● **Try it**
Below are the records; give the number of lines in them that include the word "computer", and nothing more.

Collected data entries
=-=-=-=-=
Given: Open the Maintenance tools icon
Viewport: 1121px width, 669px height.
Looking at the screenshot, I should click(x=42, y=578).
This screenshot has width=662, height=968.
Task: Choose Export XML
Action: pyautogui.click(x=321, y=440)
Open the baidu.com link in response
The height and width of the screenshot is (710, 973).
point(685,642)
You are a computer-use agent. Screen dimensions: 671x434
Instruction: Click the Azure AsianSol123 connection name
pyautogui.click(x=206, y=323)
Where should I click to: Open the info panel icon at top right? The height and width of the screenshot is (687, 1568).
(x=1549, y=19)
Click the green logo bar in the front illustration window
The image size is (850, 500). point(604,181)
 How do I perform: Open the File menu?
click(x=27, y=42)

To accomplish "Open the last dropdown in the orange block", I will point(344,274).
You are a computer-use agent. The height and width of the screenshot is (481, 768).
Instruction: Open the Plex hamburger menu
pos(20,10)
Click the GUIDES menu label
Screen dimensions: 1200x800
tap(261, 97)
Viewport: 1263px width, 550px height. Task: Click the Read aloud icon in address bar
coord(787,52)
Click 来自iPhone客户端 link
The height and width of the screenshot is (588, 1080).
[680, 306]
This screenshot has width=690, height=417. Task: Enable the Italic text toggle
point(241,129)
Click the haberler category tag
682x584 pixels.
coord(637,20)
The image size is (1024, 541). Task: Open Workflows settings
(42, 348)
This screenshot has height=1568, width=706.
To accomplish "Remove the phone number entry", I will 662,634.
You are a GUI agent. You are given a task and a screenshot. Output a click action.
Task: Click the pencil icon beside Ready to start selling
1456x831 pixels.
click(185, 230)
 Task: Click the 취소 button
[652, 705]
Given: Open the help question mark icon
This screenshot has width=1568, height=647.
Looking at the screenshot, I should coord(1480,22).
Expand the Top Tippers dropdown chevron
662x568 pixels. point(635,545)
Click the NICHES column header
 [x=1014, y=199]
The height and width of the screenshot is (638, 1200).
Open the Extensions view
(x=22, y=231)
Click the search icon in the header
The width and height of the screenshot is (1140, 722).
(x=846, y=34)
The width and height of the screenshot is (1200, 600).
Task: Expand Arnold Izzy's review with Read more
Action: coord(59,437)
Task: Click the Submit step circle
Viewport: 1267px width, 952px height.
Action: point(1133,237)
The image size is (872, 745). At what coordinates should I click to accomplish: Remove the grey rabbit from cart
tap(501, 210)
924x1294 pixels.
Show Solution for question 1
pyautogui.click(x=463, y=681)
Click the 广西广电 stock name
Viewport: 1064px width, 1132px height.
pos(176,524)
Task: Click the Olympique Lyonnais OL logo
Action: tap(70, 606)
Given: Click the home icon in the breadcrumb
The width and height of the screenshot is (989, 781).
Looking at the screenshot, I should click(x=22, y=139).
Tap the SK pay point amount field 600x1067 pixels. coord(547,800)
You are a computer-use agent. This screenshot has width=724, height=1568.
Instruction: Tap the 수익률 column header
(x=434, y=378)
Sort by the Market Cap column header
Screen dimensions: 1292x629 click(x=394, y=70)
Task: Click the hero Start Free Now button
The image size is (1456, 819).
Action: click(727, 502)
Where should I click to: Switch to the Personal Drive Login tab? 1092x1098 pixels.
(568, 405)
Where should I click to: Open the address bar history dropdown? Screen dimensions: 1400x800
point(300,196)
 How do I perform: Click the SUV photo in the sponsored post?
=-=-=-=-=
● **Your solution**
3